If you want to discover potential weak points on your own device, Bluebox Heartbleed Scanner is free on the Play Store and only takes a few seconds to run.

Source: Bluebox

Cody Toombs
Cody is a Software Engineer and Writer with a mildly overwhelming obsession with smartphones and the mobile world. If he’s been pulled away from the computer for any length of time, you might find him talking about cocktails and movies, sometimes resulting in the consumption of both.

  • Raymond Berger

    On my device the only vulnerable apps it detected are:
    Readmill (on it's way out anyway so I doubt it will be patched)
    Spaceteam (I already emailed the dev)
    OfficeSuite (A really popular app that needs to be updated asap)

    • sean

      I do love some Spaceteam too!

  • Atomic Zombie

    Netflix is showing as vulnerable, hopefully it will get updated soon.

  • Sir_Brizz

    The device check is kind of silly. I sure hope your device isn't configured to accept SSL connections...

  • rmagruder

    Netflix, Facebook, BOTH vulnerable

    • Raymond Berger

      Do you have the latest version of Facebook? It doesn't detect it as vulnerable for me.

    • Stone Cold

      I gave up Facebook app when they started wanting to write emails on your behalf without your knowledge.

  • Ricardo Kummel

    Angry Birds is vulnerable...

  • DavidRuddock’sBrowserHistory

    Only people with something to hide care about security. - David Ruddock

    • orle

      Well, why didn't you said so. You should let me have remote access to your computer. The password to your phone, also your address, heck, just give me the keys to your house :P

  • humulos

    I assume that if an app is green it is fine? PS Touch and Angry Birds are both green, Netflix and Hero Academy are both vulnerable, emailed devs.

  • Mike Harris

    • Words (I'm assuming this is Words with Friends)
    • Candy Crush (as if I needed more of a reason to get rid of this POS game)
    • Netflix

  • ather akber

    Contacted devs of Candy crush and farm heroes and BBM cuz these were the apps listed in red on my N9005

  • Jalok Xlem

    Oh man, 3 apps says that I'm vunerable:
    Only One: Meh. I already beat that game anyway. Uninstall
    Office Suite: ...fudge! Uninstall! Good thing I only had to pay $0.25 for it.
    Doom Touch (Contains OpenSSL): ...but I like Doom. :'(

  • http://www.emuparadise.me/roms-isos-games.php Apple is a patent troll

    None of my apps are vulnerable which is good.

  • deltatux

    Only BBM is vulnerable on my end even though Facebook has been reported. I'm using the beta version so I guess it was patched there.

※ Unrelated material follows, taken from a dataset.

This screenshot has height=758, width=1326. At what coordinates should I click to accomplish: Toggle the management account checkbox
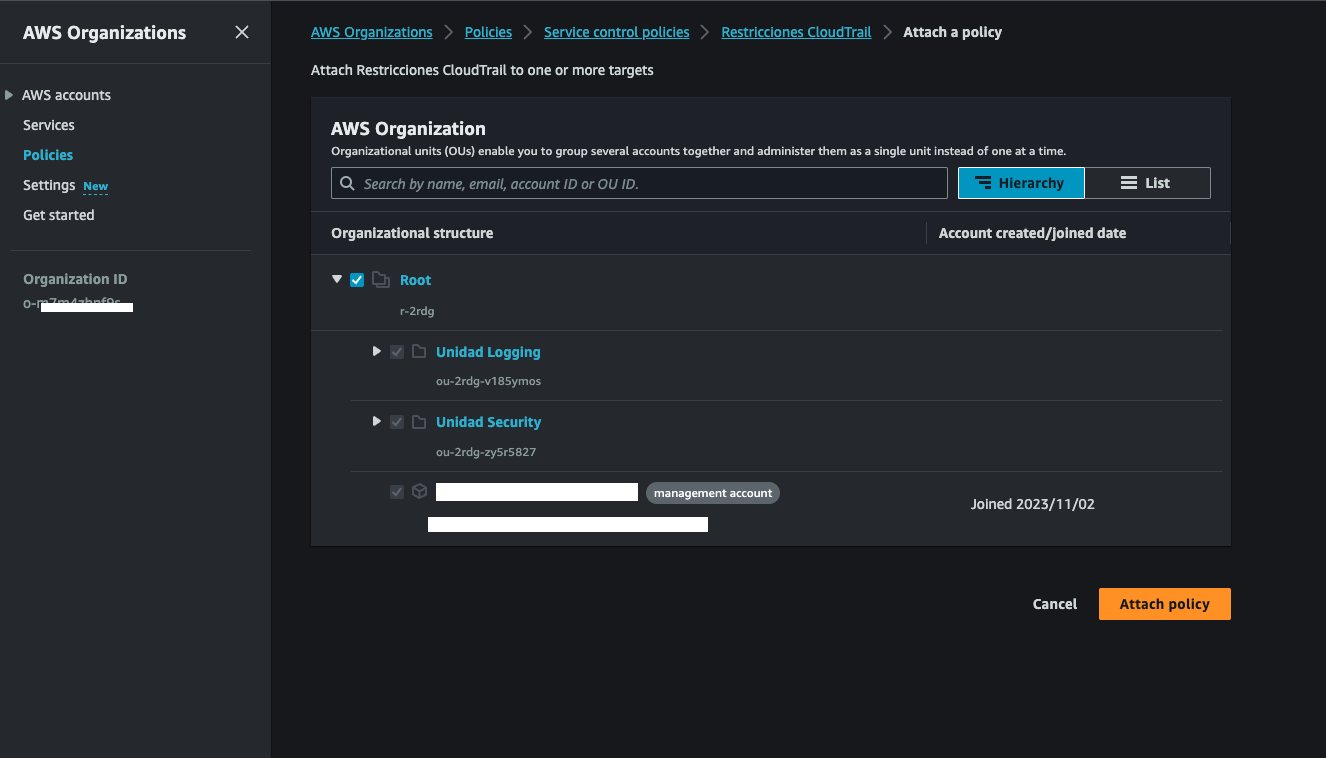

    • http://flavors.me/sabret00the sabret00the

      In typical Blackberry fashion, they'll be in no rush to get a fix out.

  • http://www.facebook.com/tony.damiani.pr Tony Damiani

    Nice little app. All King.com games are vurnerable... kik messenger and HP Print Service Plug In... Oh Lord..!

    • USiT

      HP Print service has heartbeats disabled so its not vulnerable

  • black

    If you ask me, heartbleed was introduced by the NSA to eavesdrop on everyone, would be a statement I can't agree with.

    • white

      Heartbleed has nothing to do with "eavesdropping". It is the Heartbeat for OpenSSL.

  • Vasilis K.

    Osmos HD and Cogs vulnerable...

    • Martin B.

      Same 2 games are vulnerable on my devices... I will contact developers about this...

  • creator78

    Capital one's app and MLB at bat app are both vulnerable

  • BlackAce15
  • taz89

    Wierd that Netflix still shows up as vulnerable even though other sites listing sites that have patched the holes has Netflix as patched and with a new cert

  • Dhruv Aggarwal

    Facebook is vulnerable ...

    • http://www.emuparadise.me/roms-isos-games.php Apple is a patent troll

      Of course it would be, how else are they going to get your information it they can't spy on you.